"Je ne peux pas perdre ce à quoi je me suis accrochée pendant si longtemps. Vous voyez ? (…) J'ai juste vraiment besoin que ce soit une histoire d'amour. Vous comprenez ? J'ai vraiment, vraiment besoin que ce soit cela. (…) Parce que si ce n'est pas une histoire d'amour, qu'est-ce que c'est ?"
Ces quelques phrases donnent à elles-seules la tonalité du roman.
Il est difficile de ne pas penser au livre le consentement même si je ne l'ai pas encore lu. L'un est un témoignage tandis que l'autre est un roman. Un roman, vraiment? L'autrice l'affirme pourtant.
Vanessa Rye est une jeune fille de 15 ans qui entretiendra une relation "amoureuse" avec son professeur de littérature, âgé quant à lui de 42 ans. Elle a 32 ans quand une onde de choc la percute de plein fouet, quand une autre jeune femme porte plainte contre ledit professeur pour abus sexuel. Vanessa n'y croit pas, ne veut pas y croire, ne peut pas y croire. Car si elle y croit, elle sera alors obligée de regarder la vérité toute nue et de remettre en question "sa" première histoire d'amour, tellement importante, car fondatrice, dans la vie de tout un chacun.
Glauque, cru, curieux, malaisant, malsain, tous ces qualificatifs peuvent convenir à ce roman. Et pourtant j'ai lu attentivement chacun de ses mots, relisant même certains passages plusieurs fois. Par goût de ce qui est sale, de ce qui est transgressif ? Pas du tout, simplement pour être sûre de ne rien oublier, que personne ne puisse dire qu'elle l'avait bien cherché, après tout. A ce sujet, et bien avant de lire ce roman, mon opinion est faite, je peux même dire qu'elle est ferme et définitive. Il n'y a pas de consentement éclairé chez le mineur, même quand celui-ci a quinze ans et est en capacité de réfléchir. Surtout quand l'adulte est une personne ayant un ascendant sur le ou la mineur/e en question, là il a un boulevard pour la/le manipuler. Car qui ne s'est jamais amouraché d'un de ses professeurs ? Ou sans parler de tomber amoureux, d'au moins chercher à lui plaire ? Je me rappelle mon professeur de français remplaçant de troisième. du haut de mes quinze ans, je le trouvais beau comme un dieu, et fabuleux. Nous étions plusieurs à minauder, sans qu'il ne se passe quoi que ce soit. Car il savait se tenir à sa place.

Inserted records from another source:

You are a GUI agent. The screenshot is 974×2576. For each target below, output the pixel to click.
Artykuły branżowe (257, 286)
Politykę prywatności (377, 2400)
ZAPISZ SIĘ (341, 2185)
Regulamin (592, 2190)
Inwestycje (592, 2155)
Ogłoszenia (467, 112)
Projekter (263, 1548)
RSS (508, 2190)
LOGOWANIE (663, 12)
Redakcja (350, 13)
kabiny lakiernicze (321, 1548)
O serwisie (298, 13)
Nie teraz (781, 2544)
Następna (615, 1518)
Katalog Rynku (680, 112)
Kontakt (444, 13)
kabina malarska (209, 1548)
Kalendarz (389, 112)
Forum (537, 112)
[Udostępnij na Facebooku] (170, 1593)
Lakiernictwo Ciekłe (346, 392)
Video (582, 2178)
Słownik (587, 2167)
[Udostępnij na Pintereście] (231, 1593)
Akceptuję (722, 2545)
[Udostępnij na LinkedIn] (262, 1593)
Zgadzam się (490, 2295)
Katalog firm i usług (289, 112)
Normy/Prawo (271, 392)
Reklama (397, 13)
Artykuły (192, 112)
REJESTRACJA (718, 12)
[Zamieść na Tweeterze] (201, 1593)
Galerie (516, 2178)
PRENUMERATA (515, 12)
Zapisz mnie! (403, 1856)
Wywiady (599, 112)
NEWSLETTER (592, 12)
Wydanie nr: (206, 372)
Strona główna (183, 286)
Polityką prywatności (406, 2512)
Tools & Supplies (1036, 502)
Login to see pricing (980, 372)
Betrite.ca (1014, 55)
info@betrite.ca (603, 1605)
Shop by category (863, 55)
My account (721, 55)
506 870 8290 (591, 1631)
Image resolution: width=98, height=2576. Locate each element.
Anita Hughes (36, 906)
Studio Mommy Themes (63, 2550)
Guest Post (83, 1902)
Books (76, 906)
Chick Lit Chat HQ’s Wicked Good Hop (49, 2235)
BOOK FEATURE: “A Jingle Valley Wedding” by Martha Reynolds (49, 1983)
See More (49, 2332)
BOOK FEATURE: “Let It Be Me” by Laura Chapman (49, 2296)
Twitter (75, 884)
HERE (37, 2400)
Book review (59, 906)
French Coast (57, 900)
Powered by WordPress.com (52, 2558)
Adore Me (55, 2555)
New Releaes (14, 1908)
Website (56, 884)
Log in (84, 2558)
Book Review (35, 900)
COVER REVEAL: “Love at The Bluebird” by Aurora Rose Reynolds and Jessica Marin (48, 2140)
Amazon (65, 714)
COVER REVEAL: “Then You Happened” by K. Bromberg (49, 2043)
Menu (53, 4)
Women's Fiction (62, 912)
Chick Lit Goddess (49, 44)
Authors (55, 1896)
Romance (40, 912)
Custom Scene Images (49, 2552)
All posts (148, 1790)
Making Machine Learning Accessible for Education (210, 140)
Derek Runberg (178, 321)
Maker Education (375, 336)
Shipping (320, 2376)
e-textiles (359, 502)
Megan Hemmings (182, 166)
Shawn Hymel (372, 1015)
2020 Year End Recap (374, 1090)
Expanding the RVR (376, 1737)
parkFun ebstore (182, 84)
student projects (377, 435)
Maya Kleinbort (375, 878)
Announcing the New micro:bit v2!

La grande force de ce roman, qui est aussi sa plus grande finesse, est qu'à aucun moment l'autrice ne laisse planer le doute sur ce qu'elle pense. Contrairement à sa narratrice, la sombre Vanessa, qui est elle toute en ambiguïté. Et c'est ce qui rend justement la narration de ce roman très puissante, ce qui fait qu'on tourne les pages pour continuer à tenter de comprendre le cheminement de cette toute jeune fille devenue une jeune femme fracassée, quoi qu'on en dise, quoi qu'on en pense, qu'elle-même le veuille ou pas. Car l'adolescente blessée, humiliée, à laquelle un adulte a menti pour mieux faire d'elle sa chose, ne pourra pas pousser, grandir, s'épanouir comme s'il ne lui était rien arrivé. Elle ne se reconnaît pas victime? Elle l'est pourtant. A rebours
Je salue particulièrement la plume de
Kate Elizabeth Russell, très réaliste, qui donne beaucoup de souffle à son histoire, qui peut se montrer très crue, mettre mal à l'aise son lecteur en le plaçant en voyeur, mais sans jamais être putassière. Un grand bravo aussi à la traductrice,
Caroline Bouet, qui a très bien su retransmettre l'ambiance de ce roman.
Enfin, je tenais à remercier bidule62 car c'est grâce à son billet que j'ai eu très envie de commencer ce roman qui dormait bien au chaud dans ma PAL.
En résumé, un livre dur et d'actualité, servi par une plume de talent. Un livre qui m'a mise en colère. Un livre, croyez-moi, que je ne suis pas prêt d'oublier de sitôt. Continuons à protéger nos enfants et adolescents.